#### [Problème à résoudre]
Recopiez à l'identique toutes les lignes des données ci-dessous, sans reprendre les images dans votre réponse.

◆ ◆ ◆ ◆

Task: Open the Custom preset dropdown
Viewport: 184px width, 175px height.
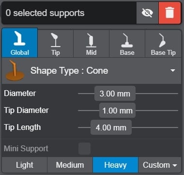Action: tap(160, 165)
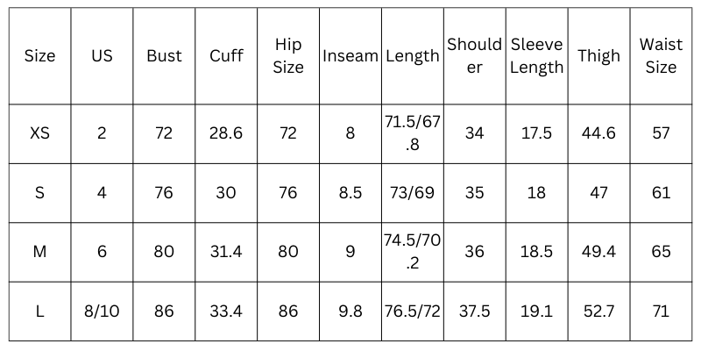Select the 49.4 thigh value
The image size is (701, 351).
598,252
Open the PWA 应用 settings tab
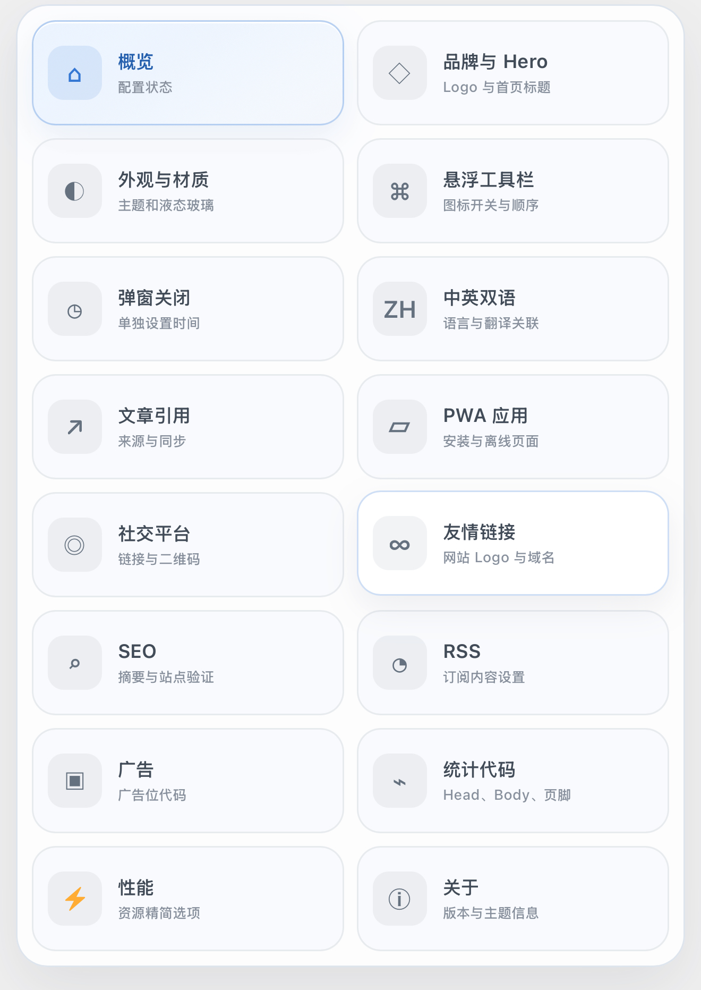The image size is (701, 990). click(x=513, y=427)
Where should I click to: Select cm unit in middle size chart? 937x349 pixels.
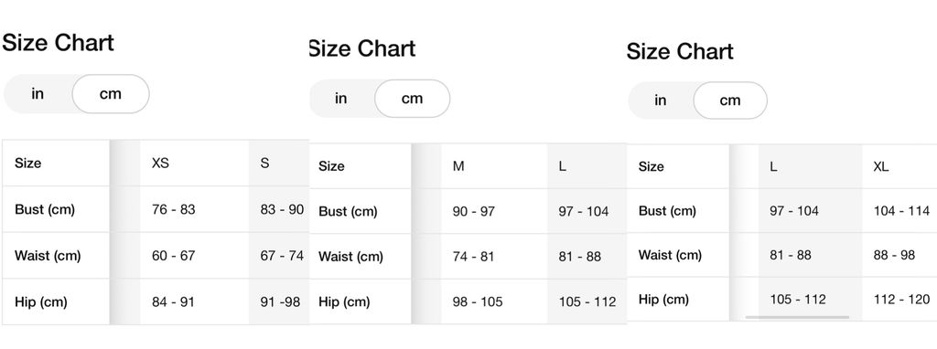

◆ ◆ ◆ ◆

#### [Résultat obtenu]
Task: Open the Custom preset dropdown
Viewport: 184px width, 175px height.
Action: tap(160, 165)
Select the 49.4 thigh value
The image size is (701, 351).
598,252
Open the PWA 应用 settings tab
The image size is (701, 990). click(x=513, y=427)
Where should I click to: Select cm unit in middle size chart? 937x349 pixels.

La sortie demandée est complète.